Records for the task START

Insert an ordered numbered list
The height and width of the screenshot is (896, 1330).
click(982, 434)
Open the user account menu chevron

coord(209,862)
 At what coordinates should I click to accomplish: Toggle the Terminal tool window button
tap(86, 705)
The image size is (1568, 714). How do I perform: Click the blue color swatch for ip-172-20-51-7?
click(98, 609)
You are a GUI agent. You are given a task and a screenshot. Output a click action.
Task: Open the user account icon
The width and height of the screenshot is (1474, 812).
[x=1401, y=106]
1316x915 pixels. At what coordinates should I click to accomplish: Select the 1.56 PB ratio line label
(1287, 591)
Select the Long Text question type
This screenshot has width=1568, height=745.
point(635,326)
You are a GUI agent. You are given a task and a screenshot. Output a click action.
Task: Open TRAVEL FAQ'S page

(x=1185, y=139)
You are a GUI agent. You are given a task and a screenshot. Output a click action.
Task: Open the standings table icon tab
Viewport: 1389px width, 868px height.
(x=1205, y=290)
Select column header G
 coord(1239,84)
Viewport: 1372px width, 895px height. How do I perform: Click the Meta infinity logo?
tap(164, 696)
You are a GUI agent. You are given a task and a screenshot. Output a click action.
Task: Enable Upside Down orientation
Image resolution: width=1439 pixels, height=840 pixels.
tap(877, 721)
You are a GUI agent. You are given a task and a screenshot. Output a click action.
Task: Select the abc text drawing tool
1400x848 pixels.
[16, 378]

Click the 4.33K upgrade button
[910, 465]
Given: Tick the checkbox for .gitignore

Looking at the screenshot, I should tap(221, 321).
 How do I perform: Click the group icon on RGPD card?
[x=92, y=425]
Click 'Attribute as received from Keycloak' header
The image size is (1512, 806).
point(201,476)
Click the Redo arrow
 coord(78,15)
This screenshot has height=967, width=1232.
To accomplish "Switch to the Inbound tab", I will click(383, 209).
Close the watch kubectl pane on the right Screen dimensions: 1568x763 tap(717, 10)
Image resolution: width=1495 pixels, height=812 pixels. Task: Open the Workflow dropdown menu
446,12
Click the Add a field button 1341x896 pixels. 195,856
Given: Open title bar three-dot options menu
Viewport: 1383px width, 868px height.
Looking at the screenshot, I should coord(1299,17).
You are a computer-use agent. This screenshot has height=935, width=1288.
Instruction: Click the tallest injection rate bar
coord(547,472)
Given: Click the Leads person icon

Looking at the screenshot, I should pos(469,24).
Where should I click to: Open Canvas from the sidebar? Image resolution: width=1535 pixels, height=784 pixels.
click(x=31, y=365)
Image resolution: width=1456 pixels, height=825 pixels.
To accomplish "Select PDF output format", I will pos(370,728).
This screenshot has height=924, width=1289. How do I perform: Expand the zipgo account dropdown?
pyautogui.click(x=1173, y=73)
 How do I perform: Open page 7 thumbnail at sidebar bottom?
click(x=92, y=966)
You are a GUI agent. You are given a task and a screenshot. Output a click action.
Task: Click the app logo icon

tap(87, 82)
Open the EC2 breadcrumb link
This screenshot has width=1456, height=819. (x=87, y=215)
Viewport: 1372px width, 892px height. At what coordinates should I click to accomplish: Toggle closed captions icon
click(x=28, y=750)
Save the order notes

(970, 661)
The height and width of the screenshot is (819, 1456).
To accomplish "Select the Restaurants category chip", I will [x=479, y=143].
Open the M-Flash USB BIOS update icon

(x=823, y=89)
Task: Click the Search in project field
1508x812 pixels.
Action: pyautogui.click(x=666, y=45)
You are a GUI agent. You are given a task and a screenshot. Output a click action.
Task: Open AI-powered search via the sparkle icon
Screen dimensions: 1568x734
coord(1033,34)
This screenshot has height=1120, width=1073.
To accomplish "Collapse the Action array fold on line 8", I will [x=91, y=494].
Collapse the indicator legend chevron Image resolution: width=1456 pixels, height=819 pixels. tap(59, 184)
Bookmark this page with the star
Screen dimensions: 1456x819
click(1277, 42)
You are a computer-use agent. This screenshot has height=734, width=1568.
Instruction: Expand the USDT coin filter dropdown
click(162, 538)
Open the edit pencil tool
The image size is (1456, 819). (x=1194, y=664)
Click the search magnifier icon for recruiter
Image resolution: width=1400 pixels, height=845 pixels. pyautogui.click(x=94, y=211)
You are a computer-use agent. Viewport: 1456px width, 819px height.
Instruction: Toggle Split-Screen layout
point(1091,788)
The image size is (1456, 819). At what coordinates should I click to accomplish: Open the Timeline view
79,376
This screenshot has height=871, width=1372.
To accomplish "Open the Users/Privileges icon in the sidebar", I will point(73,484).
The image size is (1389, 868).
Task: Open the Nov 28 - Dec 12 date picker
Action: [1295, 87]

Records for the task END

Work order: What goes in the answer is the run of lines from the one holding "The height and width of the screenshot is (819, 1456)." to the end of the entries, reproduced exactly and with nothing else.

Written solution:
The height and width of the screenshot is (819, 1456).
To accomplish "Select the Restaurants category chip", I will [x=479, y=143].
Open the M-Flash USB BIOS update icon

(x=823, y=89)
Task: Click the Search in project field
1508x812 pixels.
Action: pyautogui.click(x=666, y=45)
You are a GUI agent. You are given a task and a screenshot. Output a click action.
Task: Open AI-powered search via the sparkle icon
Screen dimensions: 1568x734
coord(1033,34)
This screenshot has height=1120, width=1073.
To accomplish "Collapse the Action array fold on line 8", I will [x=91, y=494].
Collapse the indicator legend chevron Image resolution: width=1456 pixels, height=819 pixels. tap(59, 184)
Bookmark this page with the star
Screen dimensions: 1456x819
click(1277, 42)
You are a computer-use agent. This screenshot has height=734, width=1568.
Instruction: Expand the USDT coin filter dropdown
click(162, 538)
Open the edit pencil tool
The image size is (1456, 819). (x=1194, y=664)
Click the search magnifier icon for recruiter
Image resolution: width=1400 pixels, height=845 pixels. pyautogui.click(x=94, y=211)
You are a computer-use agent. Viewport: 1456px width, 819px height.
Instruction: Toggle Split-Screen layout
point(1091,788)
The image size is (1456, 819). At what coordinates should I click to accomplish: Open the Timeline view
79,376
This screenshot has height=871, width=1372.
To accomplish "Open the Users/Privileges icon in the sidebar", I will point(73,484).
The image size is (1389, 868).
Task: Open the Nov 28 - Dec 12 date picker
Action: [1295, 87]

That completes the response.